İnsanlık tarih boyunca sayısız savaşlar yaşadı. Bu savaşlar büyük acılara ve yıkımlara yol açtı. Bu yüzden barış içinde yaşama istemi yüzyıllardır insanlığın en önemli arzu ve özlemlerinden biri oldu. Ancak savaş ne denli acı, yıkıcı ve gerçek olarak yaşandıysa, barış da çoğu zaman o derece uzak, soyut ve bir temenni olarak kaldı.
Savaşı ya da barışı içinde bulunulan toplumsal düzenden, üretim ilişkilerinden, bunların yansıması olan ülke ve dünyaya egemen politik anlayıştan kopartarak tartışamazsınız. Nedenlerini anlayamaz, gerçek ve kalıcı çözümler ortaya koyamazsınız. Hele de bugünün emperyalist-kapitalist dünyasında…
Savaşlar egemen sınıfların ülke içindeki iktidarlarını koruma ve sağlamlaştırmalarının en önemli araçlarından biridir. Yanı sıra, diğer ülkeleri kendi egemenlik alanlarına alma ve köleleştirme çabaları olarak hayat bulur. Bugünün dünyasında emperyalizmle somutlanan bu olgu şu ya da bu coğrafyada süren savaş, çatışma, iç savaş ve kışkırtmaların asıl nedenidir. Ukrayna’ya, Suriye’ye ya da Filistin’e bakınız. Arka planında yatan temel gerçekliğin, emperyalistlerin ve gerici iktidarların egemenlik kavgaları, ekonomik, siyasi ve askeri hegemonya kurma uğraşları olduğunu görürsünüz.
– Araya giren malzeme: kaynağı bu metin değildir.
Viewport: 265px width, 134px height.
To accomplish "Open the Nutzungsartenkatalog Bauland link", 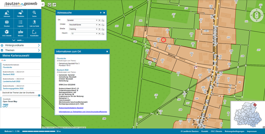I will (x=71, y=108).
Emperyalist-kapitalizm kendi çıkarlarını baskı ve zor aygıtları ile dünya halklarına dayatan bir sistemdir. Bu nedenle insanlık için büyük yıkımlara yol açan savaşları ortadan kaldırabilmek ve barış özlemini somut olarak var edebilmek, kapitalist düzenin temellerini ortadan kaldırabilecek bir “savaş”ın kaçınılmazlığına bağlıdır. Bu işçi sınıfı ve emekçilerin, ezilen dünya halklarının haklı savaşı demektir. İnsanlığı baskı, sömürü ve gerici-yıkıcı emperyalist savaşların pençesinden kurtarabilmenin, dünya ölçüsünde barışı tesis edebilmenin başka bir yolu yoktur. Sınıflı toplum düzeni ortadan kaldırılamadığı sürece dünya halklarının, işçi sınıfı ve emekçi kitlelerin eşit, özgür ve kardeşçe yaşayabilecekleri bir dünya, içi boş bir temenni olarak kalmaya mahkûmdur.
Dünyayı iki kez büyük bir yıkıma götüren emperyalist paylaşım savaşlarının deneyimi ve güncel gelişmelerin aldığı boyut insanlığın geleceğini tehdit ediyor. Bu olgu işçi sınıfının, emekçilerin ve ezilen halkların birlikte ayağa kalkmasını, bu gerici savaşlara karşı “haklı ve onurlu savaşlarını” vermeleri ihtiyacını dayatıyor. Kapitalizm savaş demektir, barış ancak sosyalizm ile gelebilir. Bugün dünya işçi sınıfı ve emekçi kitlelerin karşısında emperyalist-kapitalist barbarlığa boyun eğmek ile geleceğin eşit, özgür ve barış içinde yaşanılabilecek sosyalist dünyasını yaratmak ikilemi durmaktadır. İşçi sınıfı, emekçiler ve tüm ezilen hakların tercihi ikincisi için mücadele etmek olmalıdır.